Abstract: SA-PO265

Triggering Factors and Associated Conditions in C3 Glomerulopathy

Session Information

Category: Glomerular

  • 1005 Clinical Glomerular Disorders


  • Ravindran, Aishwarya, Mayo Clinic, Rochester, Minnesota, United States
  • Fervenza, Fernando C., Mayo Clinic, Rochester, Minnesota, United States
  • Sethi, Sanjeev, Mayo Clinic, Rochester, Minnesota, United States

C3 glomerulopathy (C3G), comprising C3 glomerulonephritis (C3GN) and dense deposit disease (DDD), is characterized by glomerular accumulation of complement proteins due to over activation of the alternative pathway of complement. Most of the reports on C3G are based on individual cases or small series of C3GN/DDD patients. There are no large scale studies describing the triggers/acquired conditions associated with C3G.


We identified 114 patients seen at the Mayo Clinic from 2007-2016 with a diagnosis of C3G, of which 102 (89.5%) had C3GN and 12 (10.5%) had DDD.
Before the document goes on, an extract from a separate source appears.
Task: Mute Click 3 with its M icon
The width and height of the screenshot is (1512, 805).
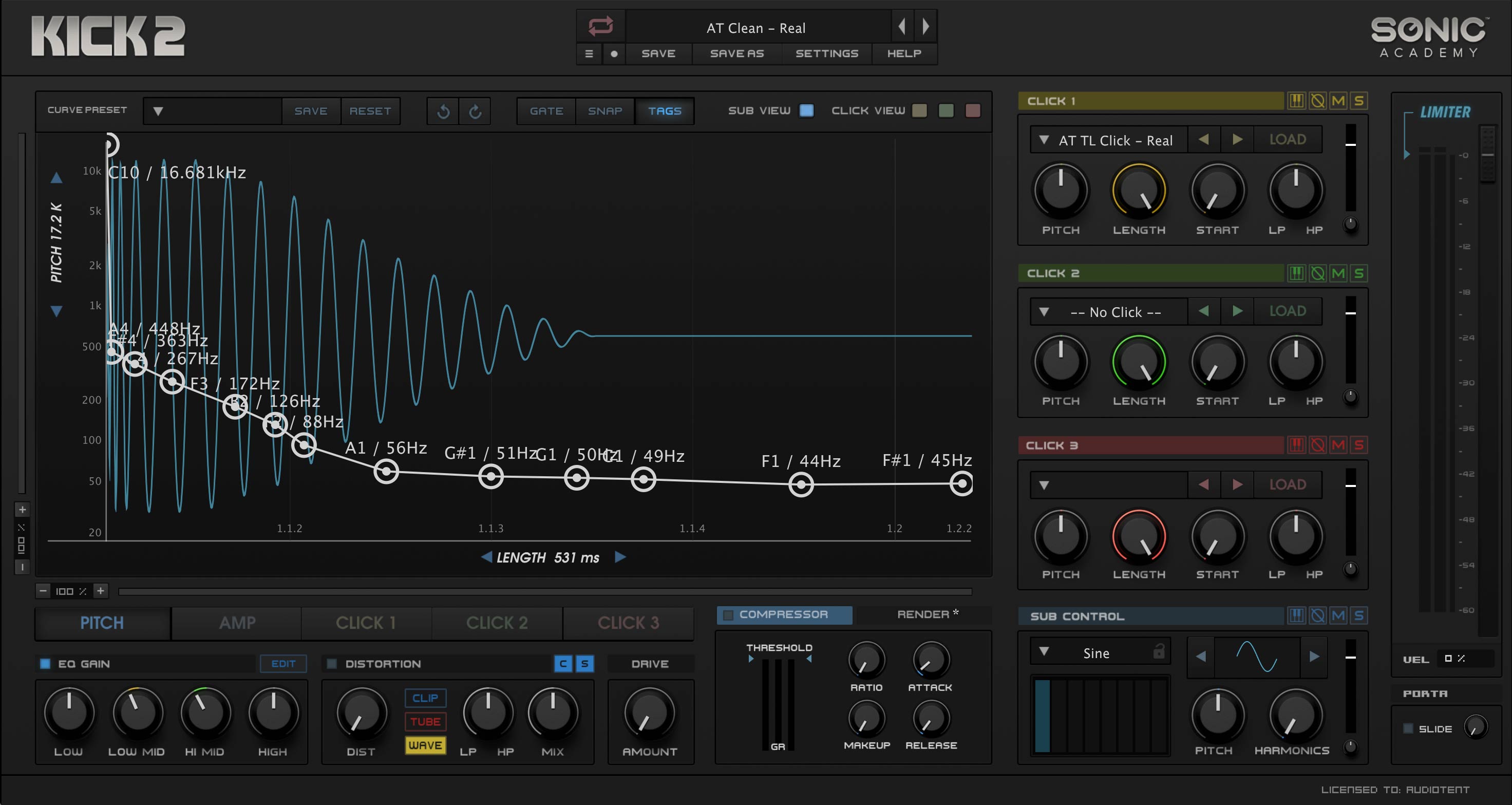Action: 1338,445
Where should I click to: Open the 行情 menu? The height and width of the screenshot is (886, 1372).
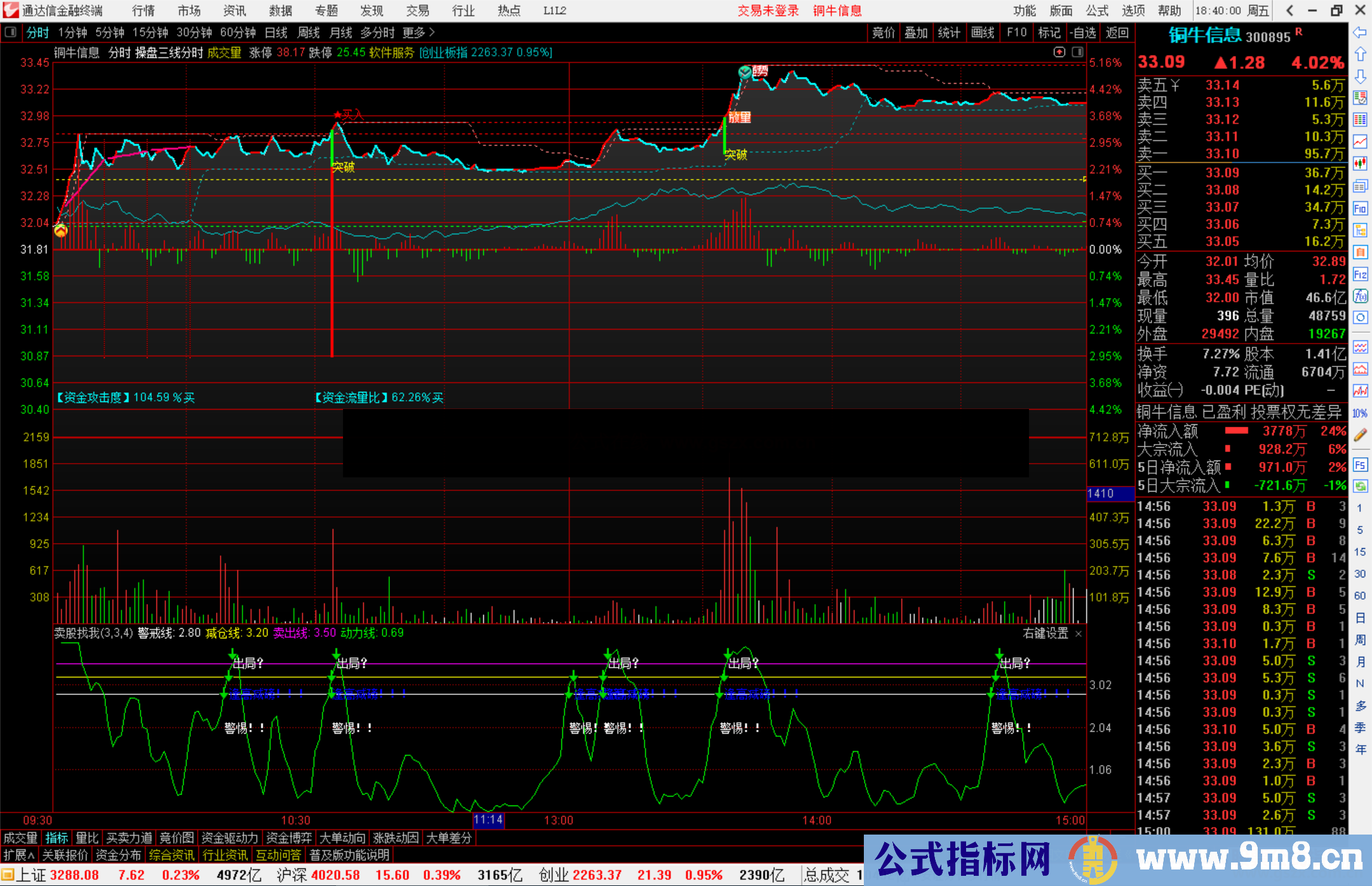pyautogui.click(x=144, y=11)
Our study revealed 3 main triggers/acquired conditions associated with C3G: monoclonal Ig, infections and autoimmune diseases (figure 1). 1) Ninety five (83.3%) of the 114 patients were evaluated for a monoclonal Ig. Overall, 36 (37.9%) had a monoclonal Ig; furthermore 28 (65.1%) patient’s ≥ 50 years had a monoclonal Ig. Twenty-six patients were classified as MGUS/MGRS, 5 as multiple myeloma, 2 as smoldering myeloma, 1 as CLL, 2 with cryoglobulins of which one was associated with lymphoma of the stomach. 2) Thirty-three (28.9%) patients had a history of infection at the time of diagnosis, with upper respiratory tract infection as the most common infection associated with C3G. Post-infectious GN was ruled out as these patients continued to have persistent hematuria long after resolution of the infection. 3). Twenty-seven (23.7%) patients had history of autoimmune diseases. The most common findings of autoimmunity was a positive ANA in 12 (12.2%), positive dsDNA in 6 (8.2%) and positive antiphospholipid antibody in 3 (4.1%) patients.


Triggering factors and acquired conditions are commonly present and can be the principal drivers of C3G. Each case should be evaluated for these conditions as these disorders can be important therapeutic targets in the management of C3G.